Three Bullets

J. C. Sibara



We met on a corner in downtown Portland, where the electric train used to end. I could have pretended not to hear the old man. I usually ignored men who talked to me on the street. But this one spoke with a Slavic accent that sounded like my grandfather’s. Unlike it, too, though I couldn’t quite place how.
“What is happening to the library?” He asked, pausing between words.

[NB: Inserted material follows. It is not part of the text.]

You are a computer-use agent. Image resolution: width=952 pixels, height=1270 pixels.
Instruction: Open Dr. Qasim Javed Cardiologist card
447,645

I had the same question. It was my first trip to the library since I had come home from the Bay Area to take care of my Deda two months earlier. Yellow construction tape blocked the entrance. The roof was torn away, the building’s innards exposed to the sky. The stone carcass loomed, casting uneven shadows on the nearby shops and sidewalks. A sign announced a temporary library located on 4th and Columbia. The new and improved library would re-open in 1997, three years away. Internet, the poster promised. Outlets for laptop computers, central air conditioning, wall-to-wall carpeting, even an espresso bar. I didn’t care about these innovations. Having just lost Deda, this felt like another death.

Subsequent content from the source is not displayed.